WHAT THE TASK REQUIRES:
Your task is to copy each line of the material below that includes "Select".
___ SOURCE MATERIAL
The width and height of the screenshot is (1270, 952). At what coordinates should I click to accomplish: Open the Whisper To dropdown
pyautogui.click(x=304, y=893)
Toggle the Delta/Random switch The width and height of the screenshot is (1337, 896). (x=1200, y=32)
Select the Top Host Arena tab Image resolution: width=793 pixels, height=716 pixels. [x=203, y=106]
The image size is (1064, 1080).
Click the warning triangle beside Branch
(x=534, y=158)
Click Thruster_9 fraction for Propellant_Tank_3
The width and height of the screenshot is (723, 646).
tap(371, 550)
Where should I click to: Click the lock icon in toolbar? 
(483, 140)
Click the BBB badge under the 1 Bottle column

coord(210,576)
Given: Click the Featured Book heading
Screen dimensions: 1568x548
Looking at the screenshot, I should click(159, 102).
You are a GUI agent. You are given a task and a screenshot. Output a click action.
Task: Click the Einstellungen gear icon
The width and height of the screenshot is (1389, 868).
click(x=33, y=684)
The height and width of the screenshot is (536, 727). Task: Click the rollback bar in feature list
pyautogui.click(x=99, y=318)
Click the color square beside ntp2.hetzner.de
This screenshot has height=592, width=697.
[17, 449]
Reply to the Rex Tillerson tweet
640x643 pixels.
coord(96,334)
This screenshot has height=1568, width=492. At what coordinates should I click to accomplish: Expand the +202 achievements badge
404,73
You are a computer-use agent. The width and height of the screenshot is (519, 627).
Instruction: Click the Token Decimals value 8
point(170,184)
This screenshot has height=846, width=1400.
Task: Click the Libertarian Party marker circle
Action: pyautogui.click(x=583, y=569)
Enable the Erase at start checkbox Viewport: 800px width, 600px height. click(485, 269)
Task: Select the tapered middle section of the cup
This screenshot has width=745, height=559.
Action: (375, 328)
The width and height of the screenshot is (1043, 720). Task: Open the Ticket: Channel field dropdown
______
SOLUTION TO THIS PROBLEM:
Select the Top Host Arena tab Image resolution: width=793 pixels, height=716 pixels. [x=203, y=106]
Task: Select the tapered middle section of the cup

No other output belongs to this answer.